*ACTIVITY:*
Restate word for word the entries below, starting at the line with "Image resolution: width=312" and ending at the line with "Given: Click the Phase Delay text box". Keep both end lines and omit the pictures.

----

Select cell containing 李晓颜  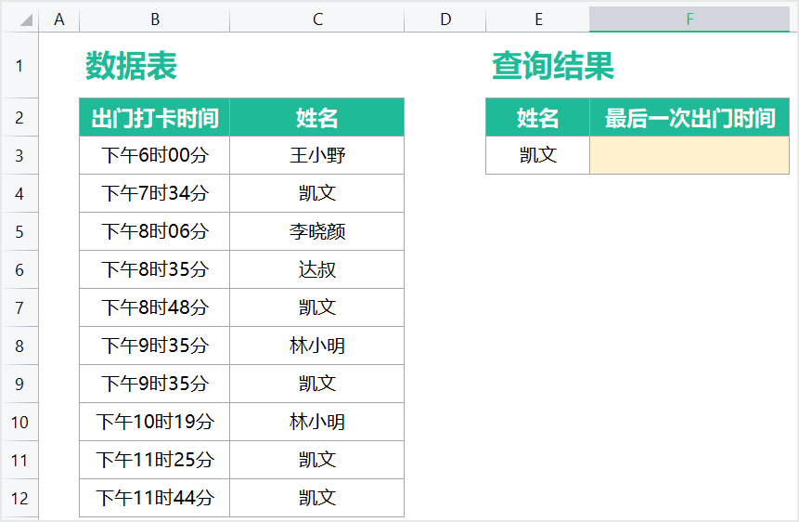click(x=317, y=231)
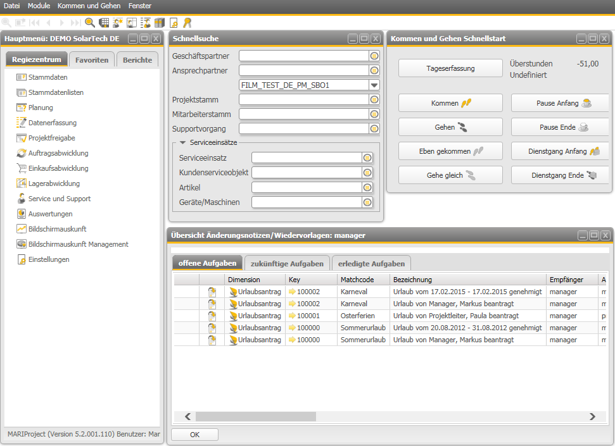This screenshot has width=615, height=446.
Task: Expand Service und Support menu entry
Action: tap(59, 199)
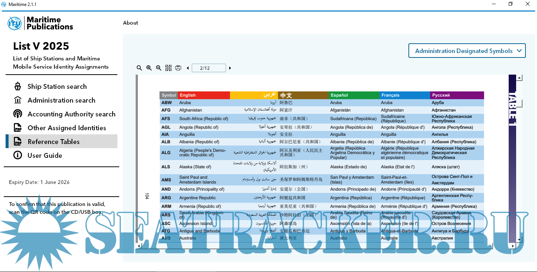Screen dimensions: 537x272
Task: Open Ship Station search
Action: (x=57, y=87)
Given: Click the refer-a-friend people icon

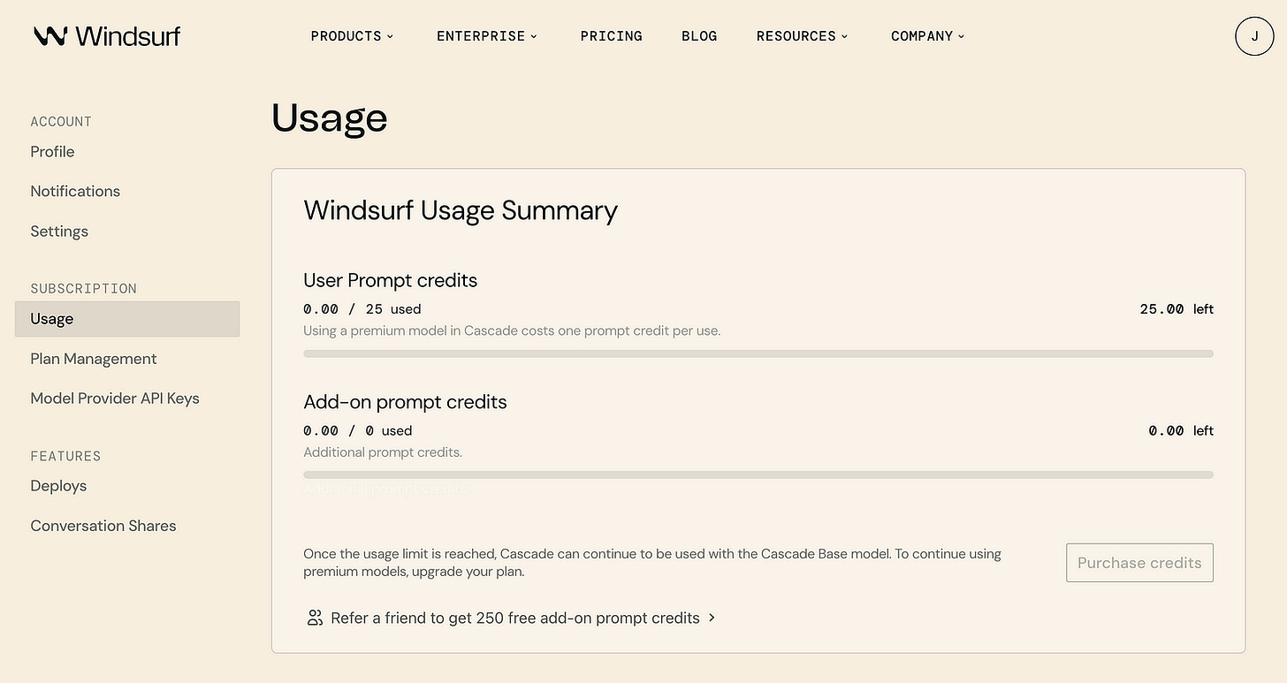Looking at the screenshot, I should click(315, 618).
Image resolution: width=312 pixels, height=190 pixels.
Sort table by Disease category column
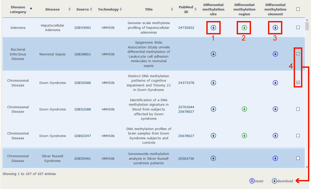point(18,9)
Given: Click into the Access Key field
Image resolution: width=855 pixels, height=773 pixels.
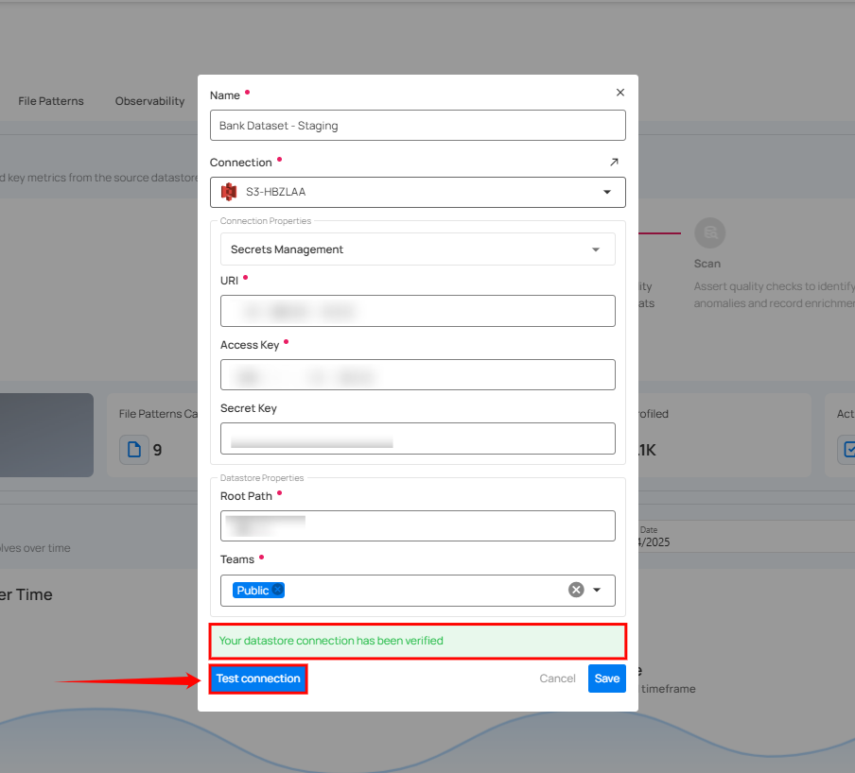Looking at the screenshot, I should [417, 375].
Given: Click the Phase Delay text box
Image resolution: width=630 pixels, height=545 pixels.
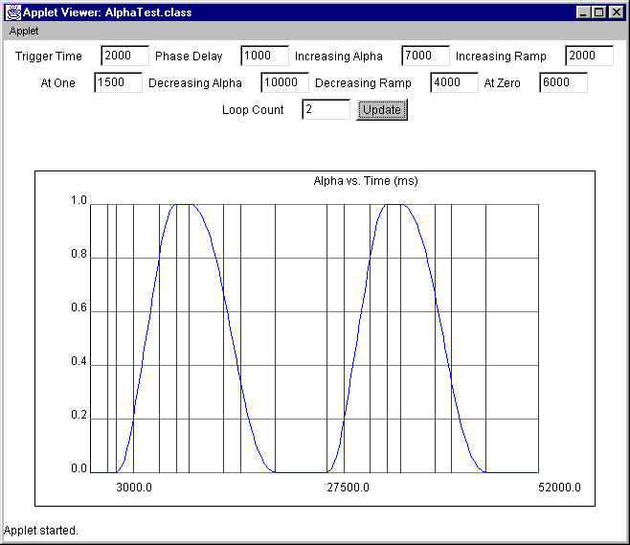Looking at the screenshot, I should coord(264,56).
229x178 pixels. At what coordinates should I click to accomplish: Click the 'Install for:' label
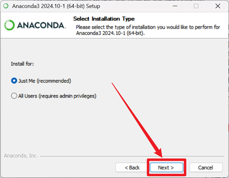[x=22, y=64]
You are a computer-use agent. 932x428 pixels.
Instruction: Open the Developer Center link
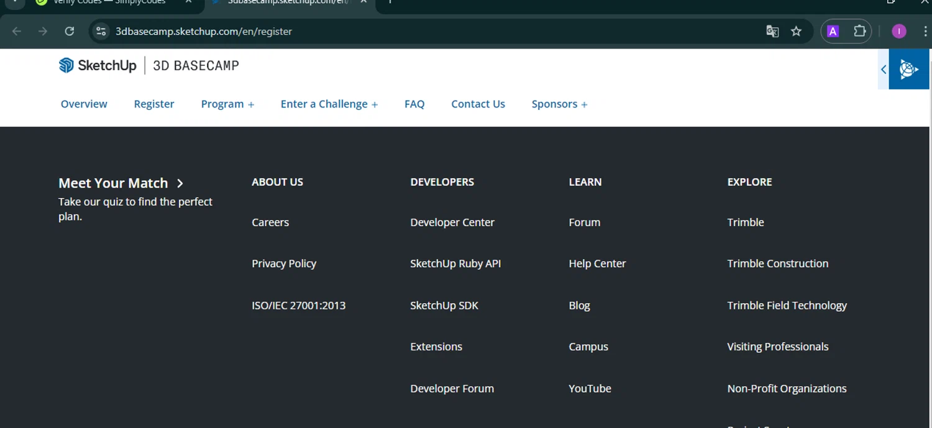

----

*TASK RESULT:*
Image resolution: width=312 pixels, height=190 pixels.
Sort table by Disease category column
point(18,9)
Given: Click into the Access Key field
Image resolution: width=855 pixels, height=773 pixels.
Looking at the screenshot, I should [417, 375].
Given: Click the Phase Delay text box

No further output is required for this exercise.